== What you will do ==
Your answer should consist solely of the lines from the first line of the data through the line with "Click the Telefone", each reproduced exactly.

:: Exercise material

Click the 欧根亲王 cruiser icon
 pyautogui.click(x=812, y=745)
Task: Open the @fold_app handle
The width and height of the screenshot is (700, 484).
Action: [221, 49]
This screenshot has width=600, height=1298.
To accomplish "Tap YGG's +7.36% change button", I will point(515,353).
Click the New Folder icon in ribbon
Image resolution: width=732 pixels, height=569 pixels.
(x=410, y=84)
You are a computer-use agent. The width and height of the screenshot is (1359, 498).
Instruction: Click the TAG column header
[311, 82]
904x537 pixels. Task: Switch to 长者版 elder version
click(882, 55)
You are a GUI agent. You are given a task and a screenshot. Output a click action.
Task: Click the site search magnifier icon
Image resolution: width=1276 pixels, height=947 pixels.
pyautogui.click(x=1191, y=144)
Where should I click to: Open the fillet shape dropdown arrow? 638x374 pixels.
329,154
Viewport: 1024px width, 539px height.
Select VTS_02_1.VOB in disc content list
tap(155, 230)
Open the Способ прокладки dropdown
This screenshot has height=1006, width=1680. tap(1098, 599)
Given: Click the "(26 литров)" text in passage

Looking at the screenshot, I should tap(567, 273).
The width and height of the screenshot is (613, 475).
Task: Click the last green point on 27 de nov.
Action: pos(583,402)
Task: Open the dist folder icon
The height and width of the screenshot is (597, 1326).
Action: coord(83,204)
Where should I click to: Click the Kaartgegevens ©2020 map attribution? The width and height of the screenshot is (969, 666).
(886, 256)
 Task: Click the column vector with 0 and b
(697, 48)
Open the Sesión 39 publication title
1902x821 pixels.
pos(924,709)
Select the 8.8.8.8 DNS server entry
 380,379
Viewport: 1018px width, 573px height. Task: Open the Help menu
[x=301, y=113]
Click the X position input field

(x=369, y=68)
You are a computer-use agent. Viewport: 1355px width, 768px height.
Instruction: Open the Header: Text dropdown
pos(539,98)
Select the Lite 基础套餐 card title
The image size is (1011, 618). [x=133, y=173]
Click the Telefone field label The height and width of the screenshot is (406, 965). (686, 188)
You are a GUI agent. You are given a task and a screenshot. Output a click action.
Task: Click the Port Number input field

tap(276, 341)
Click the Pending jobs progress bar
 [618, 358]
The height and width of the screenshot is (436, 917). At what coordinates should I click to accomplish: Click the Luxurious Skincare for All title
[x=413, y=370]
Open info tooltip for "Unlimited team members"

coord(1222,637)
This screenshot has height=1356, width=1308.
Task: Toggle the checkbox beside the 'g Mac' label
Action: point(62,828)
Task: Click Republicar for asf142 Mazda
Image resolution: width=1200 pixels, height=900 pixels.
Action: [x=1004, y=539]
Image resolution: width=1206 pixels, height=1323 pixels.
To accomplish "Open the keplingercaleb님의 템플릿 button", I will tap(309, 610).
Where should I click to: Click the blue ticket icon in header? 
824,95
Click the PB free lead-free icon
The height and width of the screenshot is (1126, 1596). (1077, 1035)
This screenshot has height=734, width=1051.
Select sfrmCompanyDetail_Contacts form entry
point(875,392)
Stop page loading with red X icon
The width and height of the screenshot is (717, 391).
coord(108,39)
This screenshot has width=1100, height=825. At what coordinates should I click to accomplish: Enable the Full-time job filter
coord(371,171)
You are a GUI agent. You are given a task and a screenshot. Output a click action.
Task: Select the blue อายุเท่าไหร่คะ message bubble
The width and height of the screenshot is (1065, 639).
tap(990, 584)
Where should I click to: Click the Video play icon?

::::

== Result of this exercise ==
Click the 欧根亲王 cruiser icon
 pyautogui.click(x=812, y=745)
Task: Open the @fold_app handle
The width and height of the screenshot is (700, 484).
Action: [221, 49]
This screenshot has width=600, height=1298.
To accomplish "Tap YGG's +7.36% change button", I will point(515,353).
Click the New Folder icon in ribbon
Image resolution: width=732 pixels, height=569 pixels.
(x=410, y=84)
You are a computer-use agent. The width and height of the screenshot is (1359, 498).
Instruction: Click the TAG column header
[311, 82]
904x537 pixels. Task: Switch to 长者版 elder version
click(882, 55)
You are a GUI agent. You are given a task and a screenshot. Output a click action.
Task: Click the site search magnifier icon
Image resolution: width=1276 pixels, height=947 pixels.
pyautogui.click(x=1191, y=144)
Where should I click to: Open the fillet shape dropdown arrow? 638x374 pixels.
329,154
Viewport: 1024px width, 539px height.
Select VTS_02_1.VOB in disc content list
tap(155, 230)
Open the Способ прокладки dropdown
This screenshot has height=1006, width=1680. tap(1098, 599)
Given: Click the "(26 литров)" text in passage

Looking at the screenshot, I should tap(567, 273).
The width and height of the screenshot is (613, 475).
Task: Click the last green point on 27 de nov.
Action: pos(583,402)
Task: Open the dist folder icon
The height and width of the screenshot is (597, 1326).
Action: coord(83,204)
Where should I click to: Click the Kaartgegevens ©2020 map attribution? The width and height of the screenshot is (969, 666).
(886, 256)
 Task: Click the column vector with 0 and b
(697, 48)
Open the Sesión 39 publication title
1902x821 pixels.
pos(924,709)
Select the 8.8.8.8 DNS server entry
 380,379
Viewport: 1018px width, 573px height. Task: Open the Help menu
[x=301, y=113]
Click the X position input field

(x=369, y=68)
You are a computer-use agent. Viewport: 1355px width, 768px height.
Instruction: Open the Header: Text dropdown
pos(539,98)
Select the Lite 基础套餐 card title
The image size is (1011, 618). [x=133, y=173]
Click the Telefone field label The height and width of the screenshot is (406, 965). (686, 188)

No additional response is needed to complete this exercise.